AIM OF THE EXERCISE> The listing should be printed again without a single change.

MATERIAL FOR THE TASK>
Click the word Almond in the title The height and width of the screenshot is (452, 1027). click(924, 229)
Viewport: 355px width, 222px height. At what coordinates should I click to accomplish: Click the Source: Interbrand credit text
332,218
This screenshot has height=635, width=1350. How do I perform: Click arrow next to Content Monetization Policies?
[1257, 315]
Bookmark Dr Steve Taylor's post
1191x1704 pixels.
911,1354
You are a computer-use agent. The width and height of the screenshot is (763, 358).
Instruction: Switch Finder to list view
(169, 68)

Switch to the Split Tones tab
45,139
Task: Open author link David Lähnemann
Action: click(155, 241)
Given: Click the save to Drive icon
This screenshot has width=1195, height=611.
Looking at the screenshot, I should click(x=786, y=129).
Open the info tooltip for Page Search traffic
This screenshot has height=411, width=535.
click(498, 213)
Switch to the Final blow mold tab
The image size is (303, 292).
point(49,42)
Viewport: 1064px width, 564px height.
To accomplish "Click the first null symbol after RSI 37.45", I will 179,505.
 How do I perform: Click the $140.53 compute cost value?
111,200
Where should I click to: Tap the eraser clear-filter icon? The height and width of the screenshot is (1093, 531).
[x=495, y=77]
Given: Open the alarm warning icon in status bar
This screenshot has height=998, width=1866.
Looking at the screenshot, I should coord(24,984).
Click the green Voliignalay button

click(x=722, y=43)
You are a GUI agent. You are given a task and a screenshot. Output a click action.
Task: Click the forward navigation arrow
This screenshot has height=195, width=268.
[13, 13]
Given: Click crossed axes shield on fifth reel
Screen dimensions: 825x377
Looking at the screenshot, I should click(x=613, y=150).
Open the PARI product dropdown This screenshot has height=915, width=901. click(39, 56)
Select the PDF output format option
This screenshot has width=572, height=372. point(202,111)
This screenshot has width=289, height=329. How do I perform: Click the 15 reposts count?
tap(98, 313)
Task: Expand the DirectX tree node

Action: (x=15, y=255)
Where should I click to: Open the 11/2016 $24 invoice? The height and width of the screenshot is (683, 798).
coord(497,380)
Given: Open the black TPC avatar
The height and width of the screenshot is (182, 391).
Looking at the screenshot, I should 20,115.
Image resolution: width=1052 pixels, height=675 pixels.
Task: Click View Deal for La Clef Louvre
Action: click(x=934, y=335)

REPLY TO THE TASK>
Click the word Almond in the title The height and width of the screenshot is (452, 1027). click(924, 229)
Viewport: 355px width, 222px height. At what coordinates should I click to accomplish: Click the Source: Interbrand credit text
332,218
This screenshot has height=635, width=1350. How do I perform: Click arrow next to Content Monetization Policies?
[1257, 315]
Bookmark Dr Steve Taylor's post
1191x1704 pixels.
911,1354
You are a computer-use agent. The width and height of the screenshot is (763, 358).
Instruction: Switch Finder to list view
(169, 68)

Switch to the Split Tones tab
45,139
Task: Open author link David Lähnemann
Action: click(155, 241)
Given: Click the save to Drive icon
This screenshot has width=1195, height=611.
Looking at the screenshot, I should click(x=786, y=129).
Open the info tooltip for Page Search traffic
This screenshot has height=411, width=535.
click(498, 213)
Switch to the Final blow mold tab
The image size is (303, 292).
point(49,42)
Viewport: 1064px width, 564px height.
To accomplish "Click the first null symbol after RSI 37.45", I will 179,505.
 How do I perform: Click the $140.53 compute cost value?
111,200
Where should I click to: Tap the eraser clear-filter icon? The height and width of the screenshot is (1093, 531).
[x=495, y=77]
Given: Open the alarm warning icon in status bar
This screenshot has height=998, width=1866.
Looking at the screenshot, I should coord(24,984).
Click the green Voliignalay button

click(x=722, y=43)
You are a GUI agent. You are given a task and a screenshot. Output a click action.
Task: Click the forward navigation arrow
This screenshot has height=195, width=268.
[13, 13]
Given: Click crossed axes shield on fifth reel
Screen dimensions: 825x377
Looking at the screenshot, I should click(x=613, y=150).
Open the PARI product dropdown This screenshot has height=915, width=901. click(39, 56)
Select the PDF output format option
This screenshot has width=572, height=372. point(202,111)
This screenshot has width=289, height=329. How do I perform: Click the 15 reposts count?
tap(98, 313)
Task: Expand the DirectX tree node

Action: (x=15, y=255)
Where should I click to: Open the 11/2016 $24 invoice? The height and width of the screenshot is (683, 798).
coord(497,380)
Given: Open the black TPC avatar
The height and width of the screenshot is (182, 391).
Looking at the screenshot, I should 20,115.
Image resolution: width=1052 pixels, height=675 pixels.
Task: Click View Deal for La Clef Louvre
Action: click(x=934, y=335)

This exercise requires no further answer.